Starburst Hive connector#

The Starburst Hive connector is an extended version of the Hive connector with configuration and usage identical.

Additional information:

Requirements#

Extensions#

The Starburst Hive connector supports improvements detailed in the security and performance sections, and includes following additional extensions:

Amazon Glue support#

Statistics collection is supported for Hive Metastore and Amazon Glue.

Configuring and using SEP with AWS Glue is described in the AWS Glue documentation section.

Cloudera support#

The connector supports the Cloudera Data Platform (CDP) and the predecessor Cloudera Distributed Hadoop (CDH) platform.

IBM Cloud Object Storage support#

The connector supports querying data on IBM Cloud Object Storage.

MinIO support#

The connector supports querying data on MinIO storage.

MapR Hive support#

The connector includes support for a MapR-based Hive metastore as well as the MapR filesystem.

OpenX JSON format support#

The connector supports reading and writing data to tables as JSON files, and use the OpenX JSON serialization and deserialization (serde) from the Java class org.openx.data.jsonserde.JsonSerDe.

Existing tables using that serde and all the associated serde properties are handled automatically.

The actual serde implementation is a fork of the original OpenX serde. It is updated to be compatible with the Hive 3 APIs used in SEP. The binary package of the forked serde implementation is available from Starburst Support. You can install the package in your systems reading and writing to your Hive-managed storage with Hive 3 for optimal compatibility.

Configuration#

The connector configuration is similar to the configuration for the base Hive connector, with these additional properties:

Starburst Hive connector properties#

Property name

Description

hive.accelerated-parquet-reader.enabled

Use the accelerated Parquet reader. Defaults to true.

hive.delta-lake-catalog-name

Specifies the catalog name that SELECT queries are redirected to when a Delta Lake table is detected.

hive.delta-catalog-name

Deprecated. Use hive.delta-lake-catalog-name instead.
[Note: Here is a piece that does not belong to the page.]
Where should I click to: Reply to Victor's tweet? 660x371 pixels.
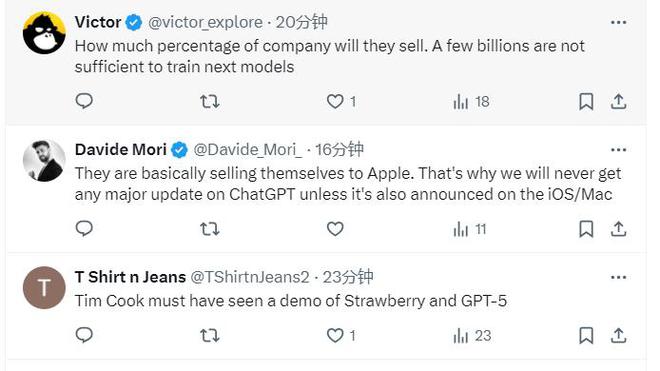(84, 101)
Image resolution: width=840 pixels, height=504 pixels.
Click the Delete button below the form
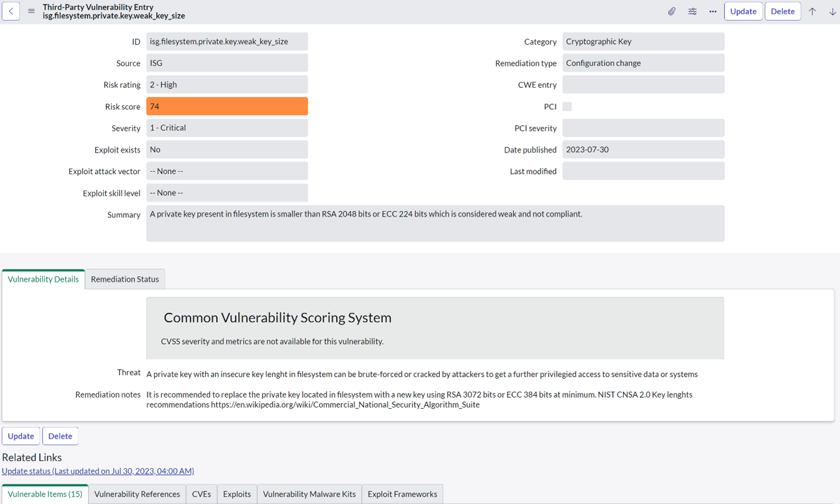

hive.azure.abfs.oauth2.passthrough

Set to true to reuse the Azure Active Directory (AD) token for access to the Azure Blob Storage. For more information, see Azure AD credential pass-through.

SQL support#

The connector supports all of the SQL statements listed in the Hive connector documentation.

The following section describes additional SQL operations that are supported by SEP enhancements to the Trino connector.

Materialized views#

Note

If you are a data consumer, read our getting started page for a concise introduction to using materialized views.

The connector supports Materialized views management, with the following requirements:

In the underlying system, each materialized view consists of a view definition and a storage table. The storage table name is stored as a materialized view property. The materialized data is stored in that storage table.

Note

If you are a data engineer or platform administrator, read our cache service introduction for an overview of setting up the cache service and using materialized views.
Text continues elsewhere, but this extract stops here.